The Best Books I Read In 2021

I love to read. I wish I had more time each day, each week, each month, and each year to read. I learn a lot and am inspired a great deal by the written word.

And I love to keep lists (they are long lists now) of all the books I have read.

My goal each year is to read at least 30 books. I reached my goal in 2021, but with an asterisk. I need to do better in 2022…

What follows are the best books I read in 2021. I hope this helps to inspire some of your reading choices.

My Best Books of 2021:

Why We Sleep (by Matthew Walker) – This was a fascinating book that explained the great value and necessity of sleep. Sleep is something I do not get enough of, but after reading this book, I now take sleep much more seriously. I believe I am sleeping more and sleeping better, but I have a long way to go…

Tony Lazzeri (by Lawrence Baldassaro) – Tony Lazzeri was a great New York Yankee of the 1920s and 1930s. I had not known as much about his career as some of the more legendary Yankees. Now I do. I enjoyed this book greatly.

The Virginian (by Owen Wister) –I don’t read many westerns, but I wanted to read this one as it’s considered the “original” in that genre. Slow moving at points, the book eventually grabbed me and I ended up enjoying it a great deal.

The Bomber Mafia (by Malcolm Gladwell) – I have loved every book that Malcolm Gladwell has written and this was no exception. This book was written in a different style than the other Gladwell books, as this tells more of a single overreaching story. Gladwell’s thinking, reasoning, and the conclusions he draws always make me think differently about things. That’s the mark of a great author. This book was one of his best.

What Jefferson Read, Ike Watched, and Obama Tweeted (by Tevi Troy) – This book takes a unique look at the way Presidents communicated throughout history. It was an interesting and unique take on this topic. A big fan, Dr. Troy always includes a baseball reference or two in his books. I look forward to reading more of his works in 2022.

Life of Pi (by Yann Martel) – This fictional story was one I opened, started reading, and was instantly drawn into. It was a quick read. I greatly enjoyed the writing and the story.

The Complete Peanuts (Volumes 1 – 7) – This is the asterisk, as seven of the books I read in 2021 were nothing more than a collection of comic strips. I have always wanted to dive into this treasury of Charles Schulz’ classic comic strip. These volumes constitute the complete collection of every single Peanuts strip. I decided to slowly purchase and read each and every volume. In 2021, I read the first seven volumes. This project took me from1950 through 1964. I have a long way to go, but I am loving every minute of this.

Objectives
a – According to the reading list, how many books does the writer aim to read each year?
b – Reproduce the part of the reading list starting at "My Best Books" and ending at "this book greatly.".
The items after this point have no connection to the reading list.

Given records

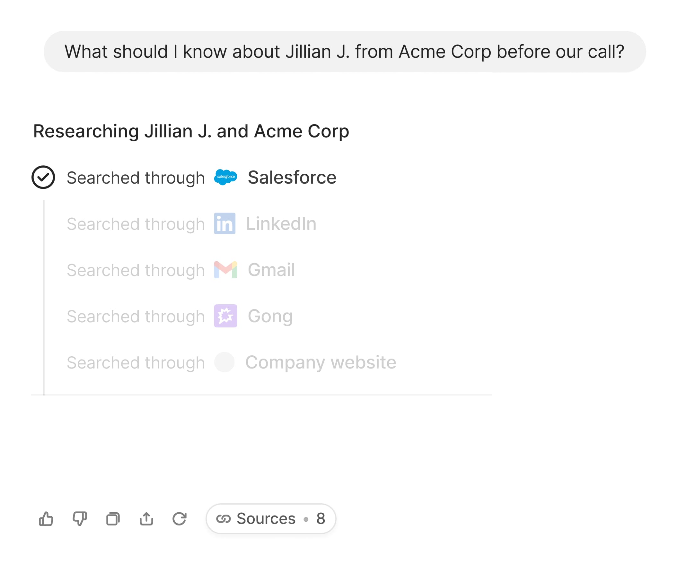Open the Sources 8 button
Image resolution: width=677 pixels, height=565 pixels.
tap(271, 519)
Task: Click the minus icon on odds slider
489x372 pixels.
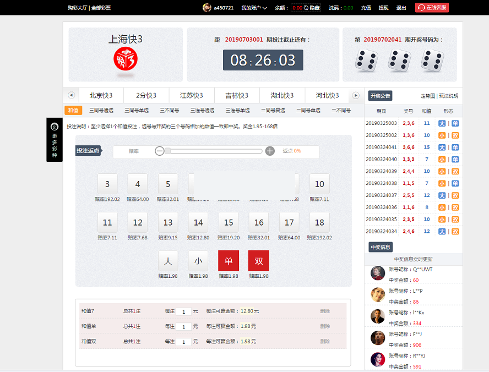Action: pyautogui.click(x=160, y=151)
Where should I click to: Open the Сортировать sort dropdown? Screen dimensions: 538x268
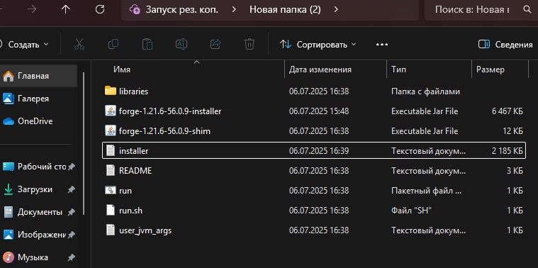click(x=318, y=44)
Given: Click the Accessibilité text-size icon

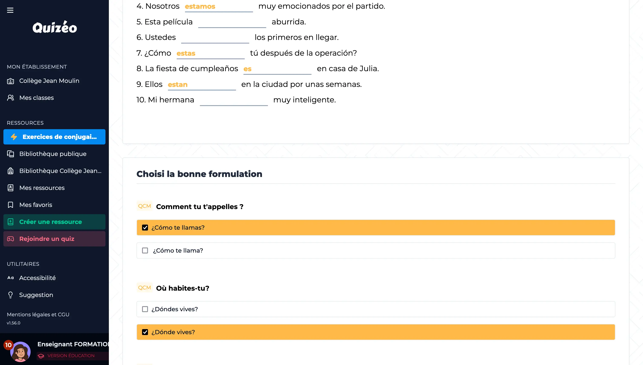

Answers provided
a – At least 30 books.

b –
My Best Books of 2021:

Why We Sleep (by Matthew Walker) – This was a fascinating book that explained the great value and necessity of sleep. Sleep is something I do not get enough of, but after reading this book, I now take sleep much more seriously. I believe I am sleeping more and sleeping better, but I have a long way to go…

Tony Lazzeri (by Lawrence Baldassaro) – Tony Lazzeri was a great New York Yankee of the 1920s and 1930s. I had not known as much about his career as some of the more legendary Yankees. Now I do. I enjoyed this book greatly.